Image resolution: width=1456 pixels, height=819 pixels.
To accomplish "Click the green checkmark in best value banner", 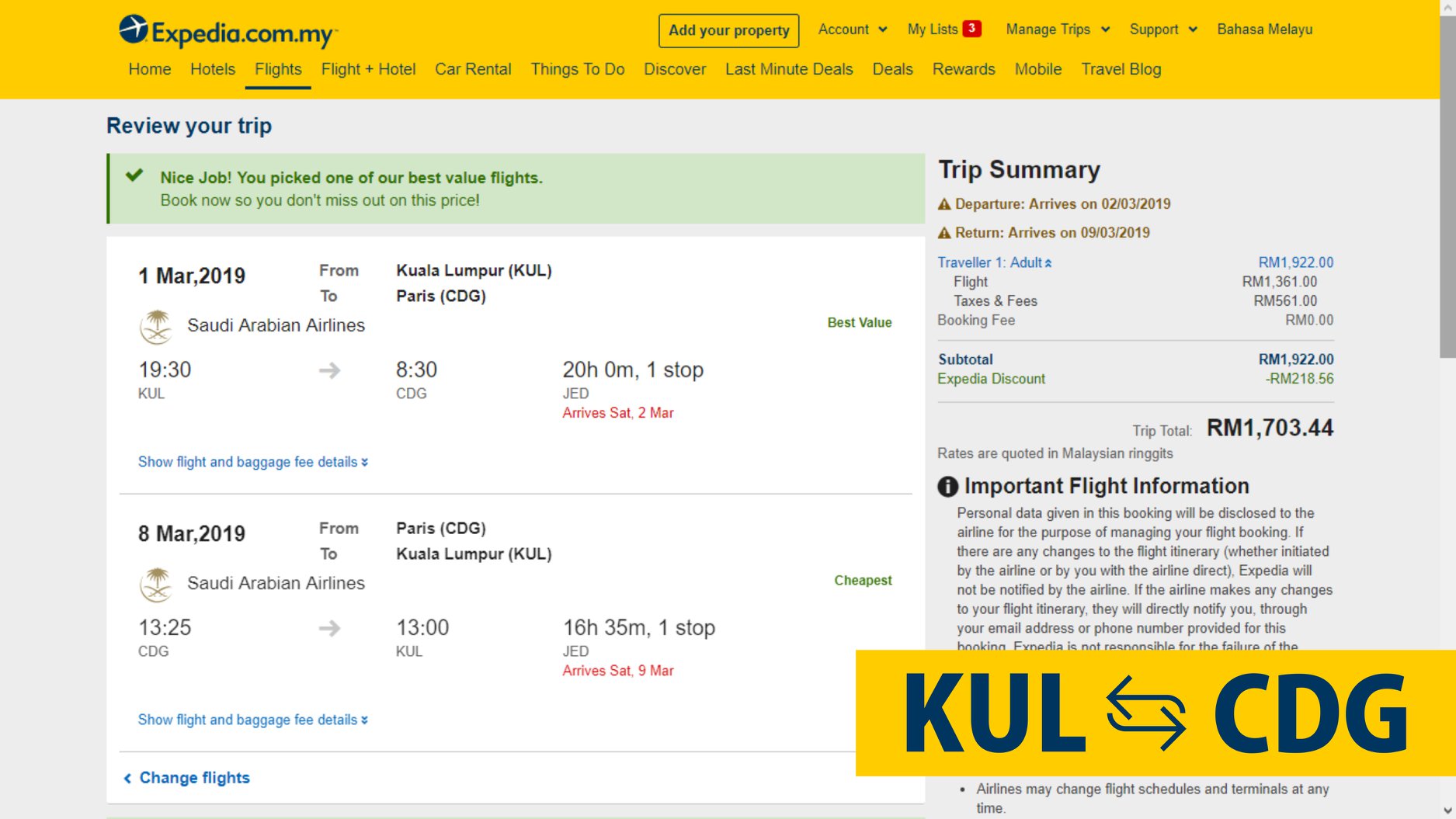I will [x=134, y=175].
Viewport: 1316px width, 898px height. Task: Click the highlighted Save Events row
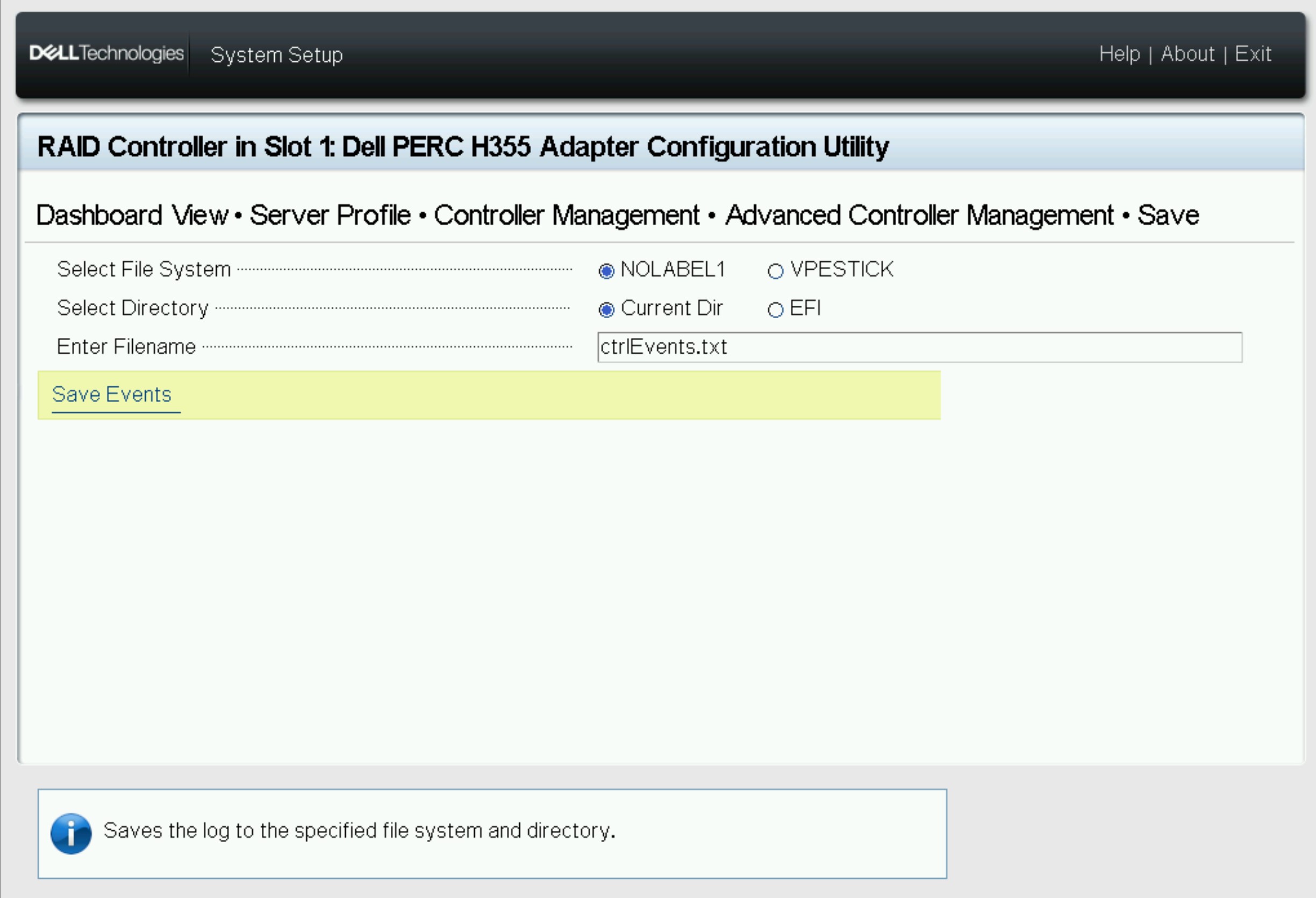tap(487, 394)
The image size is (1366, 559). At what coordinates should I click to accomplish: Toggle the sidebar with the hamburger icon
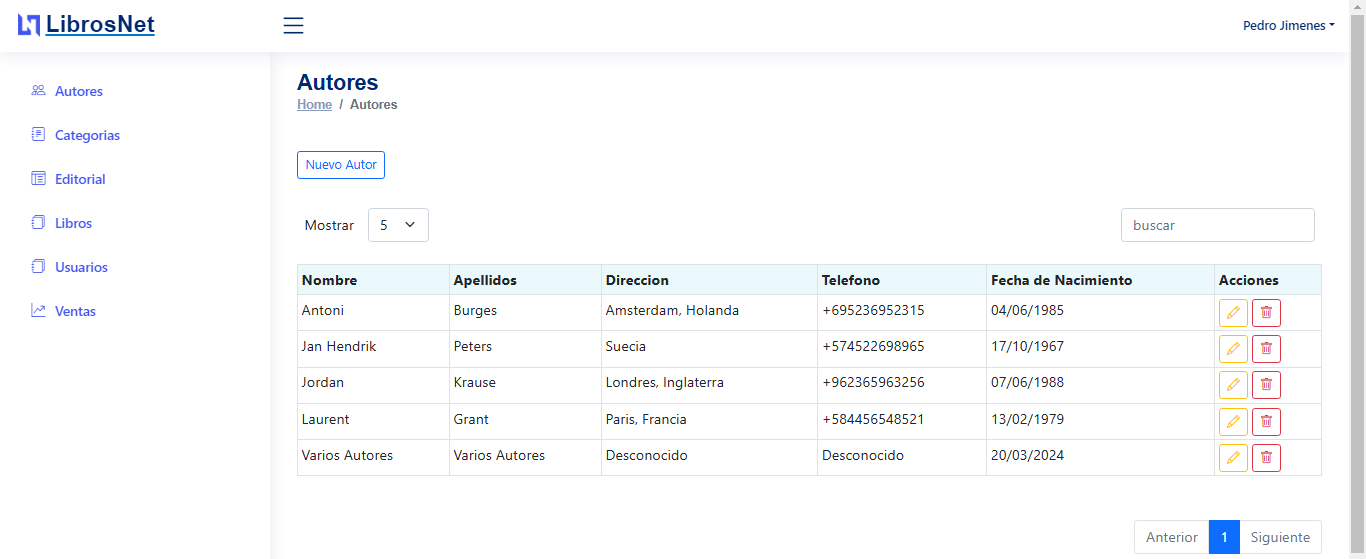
* * *
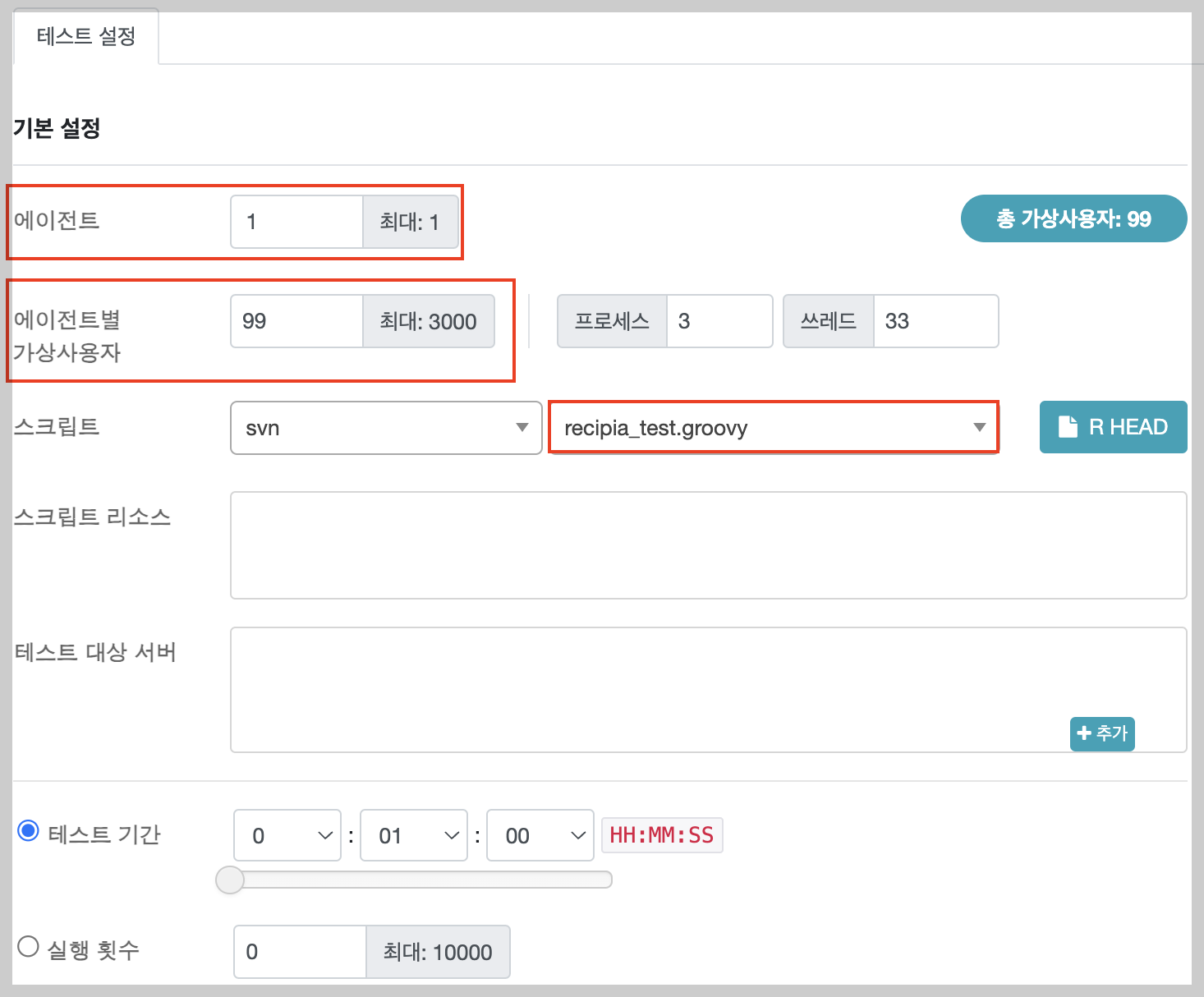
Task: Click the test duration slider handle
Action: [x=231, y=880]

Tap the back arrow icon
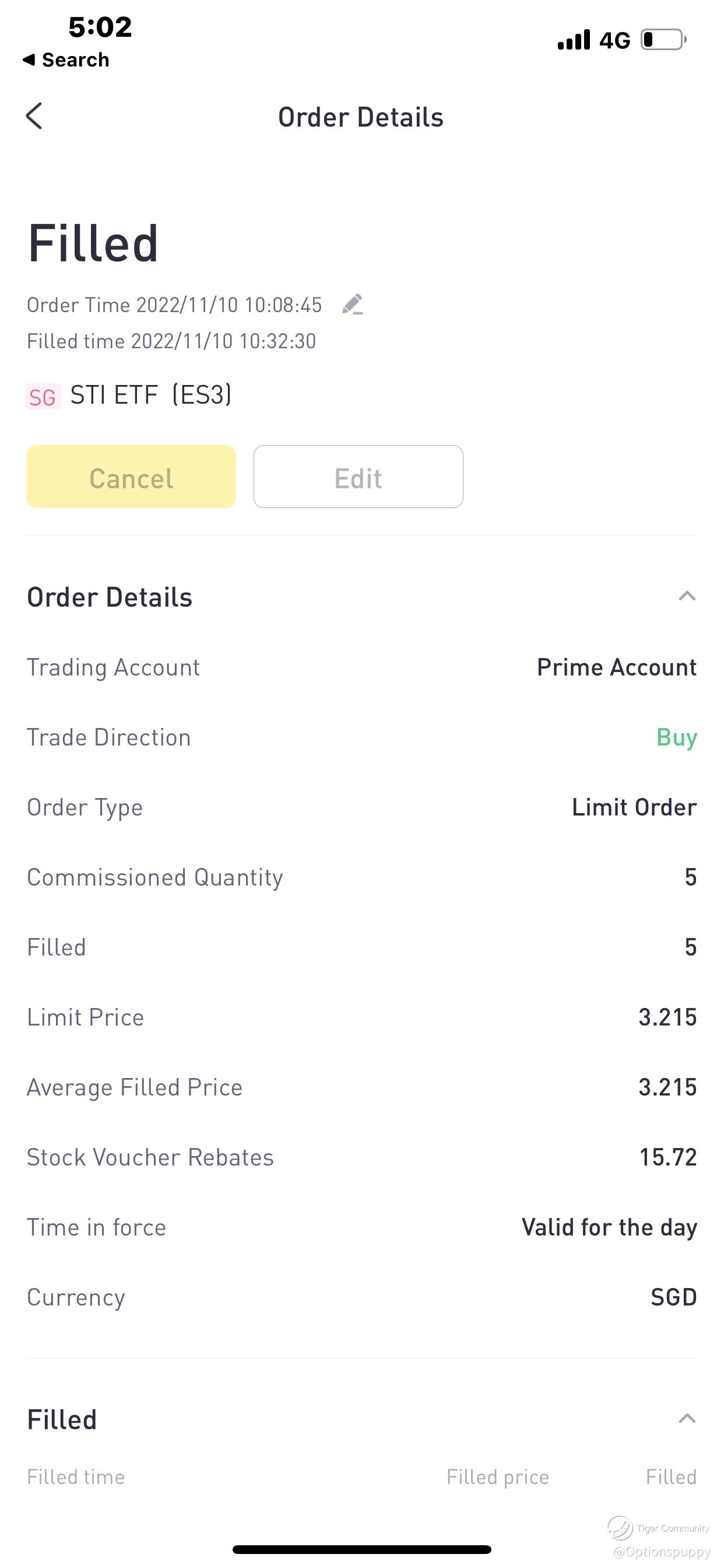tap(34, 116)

§ SHORT PROBLEM
Convert the entries starting at the line containing "Viewport: 1316px width, 898px" and ending at the line containing "tap(487, 394)" into a JSON list of strings, one string per line, with blank lines omitted. Leave the pictures out of the answer.

§ COMPLETED EXERCISE
[
  "Viewport: 1316px width, 898px height. Task: Click the highlighted Save Events row",
  "tap(487, 394)"
]